1 Runaway Man
Page 20
“I wore a pair of size-eight men’s clodhoppers. They fit just fine with gel insoles and two pairs of heavy socks. And I stuffed two ten-pound barbell plates in my jacket pockets to add weight.”
“If I’d shown up while you were still there you’d have killed me, too, wouldn’t you?”
“I’m afraid so, Benji. I didn’t know you yet. Not like…” Sonya’s voice caught. “Not like I do now.”
“Did you drive your Grand Cherokee back to the city that night? Because if you did, you’ll show up on one of the tollbooth cams.”
“I parked in a residential neighborhood in Danbury and spent the night in my car. I came in during the morning rush hour. Me and tens of thousands of others.”
“You’d already killed someone else who was connected to this case—a nurse in Jackson Heights named Martine Price. How did you know she was Kathleen’s source?”

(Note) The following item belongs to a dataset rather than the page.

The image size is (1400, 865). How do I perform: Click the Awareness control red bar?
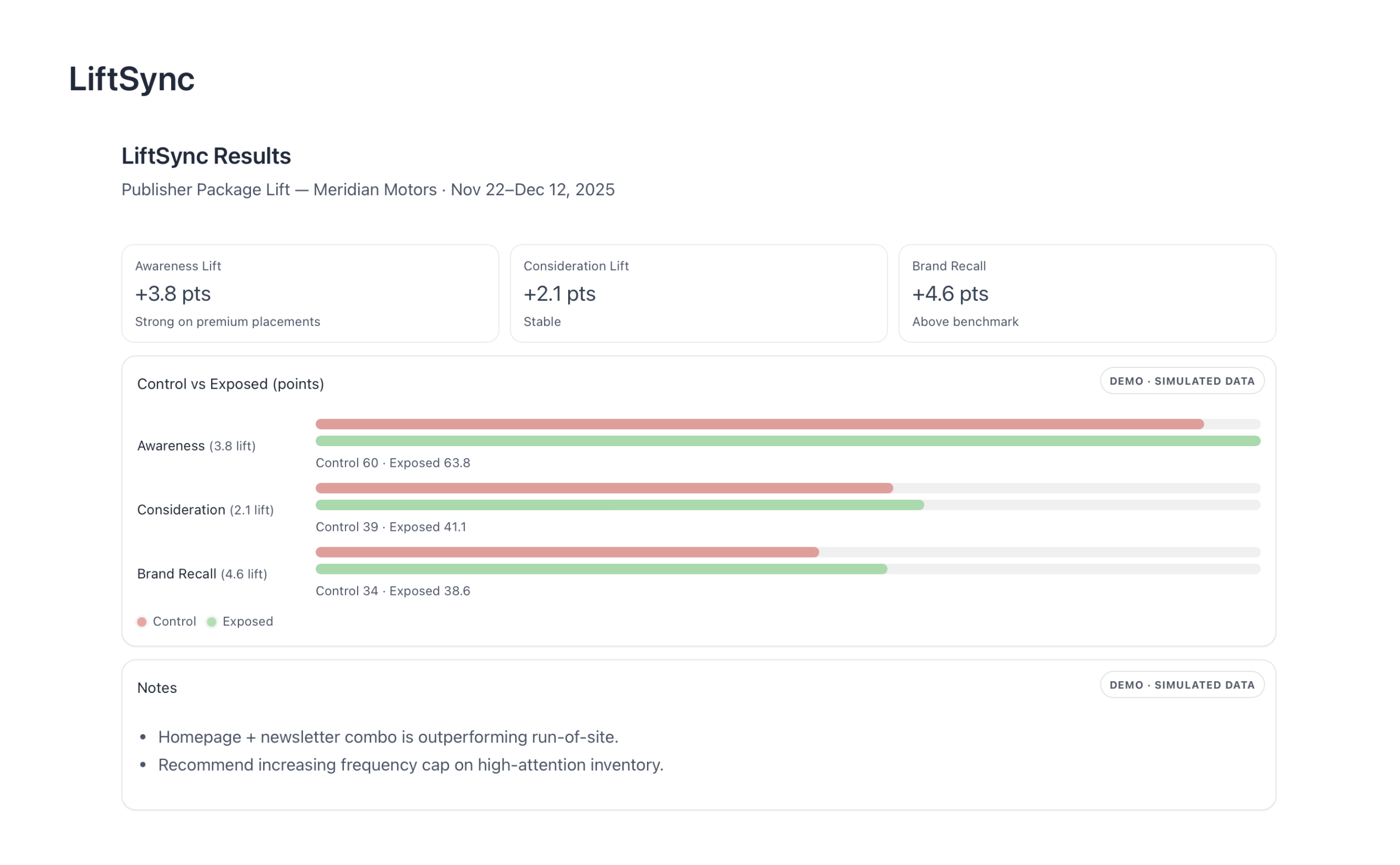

“The Leetes people listened in on all of Kathleen’s phone calls. As soon as Martine gave her Bruce’s name, she was a dead woman. I made it look like a break-in. Took some crap jewelry and stuff. Her neighbors heard the shots but I left by the front door and strolled right down the street. I know how to disappear in public. No one sees me. And they for damned sure don’t fear me.”

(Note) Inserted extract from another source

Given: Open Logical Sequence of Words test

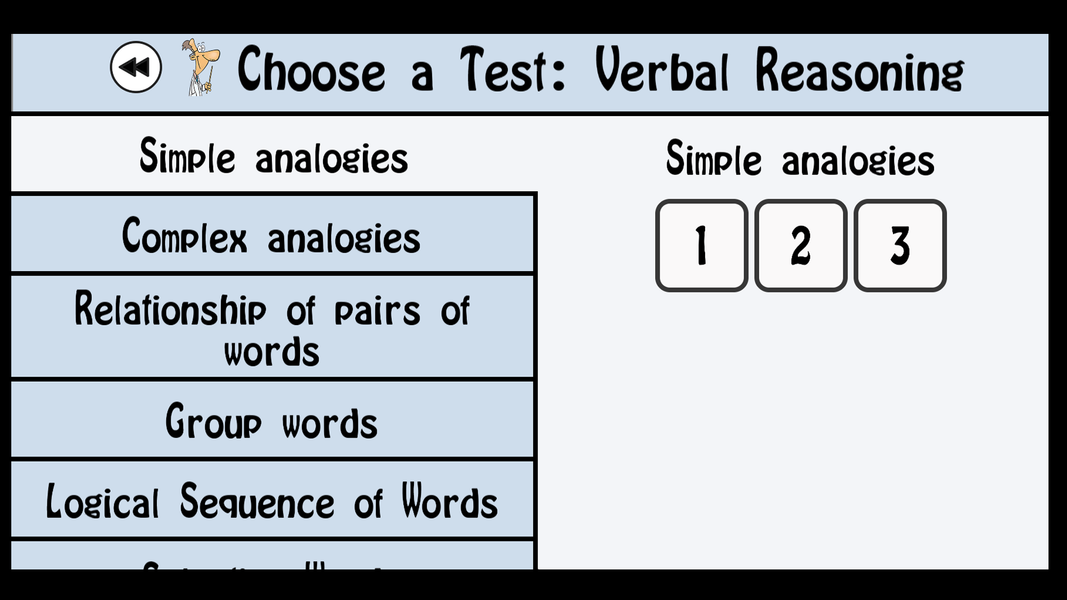Looking at the screenshot, I should coord(273,501).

God, she was right. We were a lot alike—except for the part where Sonya was a hired killer with no conscience.
She nudged my cocoa mug toward me. “Drink up, it’s good.”
“No, thanks.”
“What, you think I poisoned yours? Don’t be silly. You’re the first genuinely nice guy I’ve met in ages.”
“Thank you, I think.” I still didn’t touch that cocoa. “Sonya, how did you end up doing what you do? Hold on, is Sonya even your real name?”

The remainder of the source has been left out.